Em outubro de 2023, a arquiteta Flávia Paes Lourenção, brasileira radicada em Milão, fez uma visita especialíssima à Vitra Haus – sede da Vitra em Weil am Rhein, cidadezinha alemã quase na fronteira com a Suíça – para conferir pessoalmente uma novidade que é um passo importante rumo à sustentabilidade. Eis que, finalmente terminado o embargo da notícia, agora podemos divulgar todos os detalhes que Flávia nos conta a seguir.
A partir de agora, quando algum alemão for descartar o lixo de sua casa, pode estar contribuindo involuntariamente para a história do design.

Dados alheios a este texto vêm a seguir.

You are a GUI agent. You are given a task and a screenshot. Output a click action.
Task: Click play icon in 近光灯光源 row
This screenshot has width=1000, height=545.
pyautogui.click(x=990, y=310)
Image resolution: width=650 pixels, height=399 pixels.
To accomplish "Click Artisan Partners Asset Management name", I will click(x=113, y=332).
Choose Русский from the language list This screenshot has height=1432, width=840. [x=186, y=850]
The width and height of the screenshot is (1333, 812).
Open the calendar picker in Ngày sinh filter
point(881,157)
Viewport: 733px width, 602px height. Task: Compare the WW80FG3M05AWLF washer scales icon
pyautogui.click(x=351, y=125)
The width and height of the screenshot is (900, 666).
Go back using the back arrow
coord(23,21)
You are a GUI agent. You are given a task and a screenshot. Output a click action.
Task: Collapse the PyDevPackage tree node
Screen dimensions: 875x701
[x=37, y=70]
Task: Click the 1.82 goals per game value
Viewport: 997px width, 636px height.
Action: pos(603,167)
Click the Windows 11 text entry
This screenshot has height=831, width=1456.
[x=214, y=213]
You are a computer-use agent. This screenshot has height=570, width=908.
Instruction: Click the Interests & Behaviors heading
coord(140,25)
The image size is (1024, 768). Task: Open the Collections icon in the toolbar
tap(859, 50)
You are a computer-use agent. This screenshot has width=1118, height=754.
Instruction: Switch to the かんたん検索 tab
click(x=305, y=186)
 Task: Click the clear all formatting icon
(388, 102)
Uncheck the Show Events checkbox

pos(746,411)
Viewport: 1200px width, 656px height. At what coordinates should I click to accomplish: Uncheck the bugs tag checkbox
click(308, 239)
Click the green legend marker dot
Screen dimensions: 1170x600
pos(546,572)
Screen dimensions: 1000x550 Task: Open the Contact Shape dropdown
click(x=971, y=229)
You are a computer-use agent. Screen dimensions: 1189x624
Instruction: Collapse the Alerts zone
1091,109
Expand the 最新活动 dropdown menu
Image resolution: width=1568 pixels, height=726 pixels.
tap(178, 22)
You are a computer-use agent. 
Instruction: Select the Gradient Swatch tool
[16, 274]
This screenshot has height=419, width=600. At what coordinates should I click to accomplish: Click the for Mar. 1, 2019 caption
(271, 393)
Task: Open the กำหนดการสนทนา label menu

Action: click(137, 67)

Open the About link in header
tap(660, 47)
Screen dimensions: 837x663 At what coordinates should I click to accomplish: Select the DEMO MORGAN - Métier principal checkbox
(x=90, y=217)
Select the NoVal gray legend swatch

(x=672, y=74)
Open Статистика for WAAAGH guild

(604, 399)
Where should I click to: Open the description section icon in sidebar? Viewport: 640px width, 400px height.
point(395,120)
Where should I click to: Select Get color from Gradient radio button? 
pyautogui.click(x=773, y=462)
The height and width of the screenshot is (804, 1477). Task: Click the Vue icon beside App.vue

Isso porque a partir de fevereiro desse ano o assento das cadeiras Eames Plastic Chair, ícones indiscutíveis do design, passaram a ser produzidos exclusivamente a partir do plástico reciclado proveniente da reciclagem de lixo doméstico da Alemanha. O ‘Gelber Sack’ é uma das divisões de coleta seletiva obrigatória nas residências alemãs e é constituído principalmente por embalagens. A Vitra agora pega os resíduos provenientes do Gelber Sack e os transforma no assento das cadeiras, gerando a nova Eames Plastic Chair RE. O emprego dessa matéria-prima diminui as emissões danosas ao meio ambiente e reduz drasticamente o consumo de energia primária. Charles e Ray Eames, os designers que desenharam a peça entre os finais dos anos 1940 e início dos 1950, certamente estariam felizes com essa decisão.
Como o assento da Eames Plastic Chair RE é formado a partir de embalagens plásticas recicladas de diferentes colorações unidas ao pigmento, o aspecto final da cadeira é formado por minúsculos pontinhos coloridos, visíveis com a aproximação do olhar. “Temos que nos acostumar com isso. Essa é a beleza da reutilização dos materiais!” comentou Christian Grosen, diretor de design da Vitra.
Pela impossibilidade de produção da cor branca a partir do material reciclado, a versão branca original da cadeira será a única que continuará a ser produzida com polipropileno virgem. Além das cores originais, a Eames Plastic Chair RE apresenta três novas cores de assento: branco ‘algodão’, amarelo ‘cedro’ e verde ‘esmeralda’.
A visita à Vitra tinha como objetivo apresentar a nova missão ambiental da marca suíça, parte de uma política de preocupação ecológica que a marca adota desde sua fundação em 1950 pelo empresário Willi Fehlbaum, e que a família abraçou como filosofia da empresa. Hoje, para contribuir com a sustentabilidade e diminuir o impacto ambiental de sua produção, são muitas as medidas tomadas pela Vitra: desde uma gestão muito rigorosa da logística, passando pela utilização de painéis fotovoltaicos para o aquecimento, a escolha de produtores locais como fornecedores de alguns dos componentes para seu móveis e objetos, a promoção da biodiversidade no Vitra Haus – que é um enorme campus arquitetônico, com edifícios projetados pelos mais famosos arquitetos mundiais em meio à natureza, um apiário e até uma horta –, além do incentivo à economia circular.
“A contribuição principal da Vitra à sustentabilidade está em seus próprios produtos, desenvolvidos sem elementos superficiais e com uma vida útil superior ao normal. As nossas raízes no design moderno não permitiriam nada diferente disso.” explicou Nora Felbhaum, CEO da Vitra e neta do fundador, durante a visita.
A ocasião também marcou a abertura da Vitra Circle Store dentro do Vitra Campus. Trata-se de um modelo de loja circular que a marca instituiu há três anos: os produtos à venda na loja provêm de showrooms, mostras ou clientes privados. Quando defeituosos, são primeiramente reparados por uma equipe especializada, para depois serem revendidos por valores mais baixos. Além disso, a loja conta com uma oficina para reparação na qual as pessoas podem trazer seus produtos Vitra ou enviá-los por correio para que sejam consertados.
A filosofia da marca (fabricar produtos atemporais e duradouros), juntamente com a preocupação com o meio ambiente, se encaixa perfeitamente nesse modelo de loja, na qual um produto encontra um novo proprietário ou uma nova destinação, sem que tenha que ir para o lixo, promovendo um consumo circular e consciente.
Circularidade, diminuição do impacto ambiental, conserto, nova utilização, sustentabilidade. Quando essas palavras encontram um sentido efetivo e se unem a um extremo bom gosto e estética refinada, é impossível não ficar encantado. E foi assim, maravilhada, que terminei a visita ao Vitra Campus naquela cinzenta tarde de outono.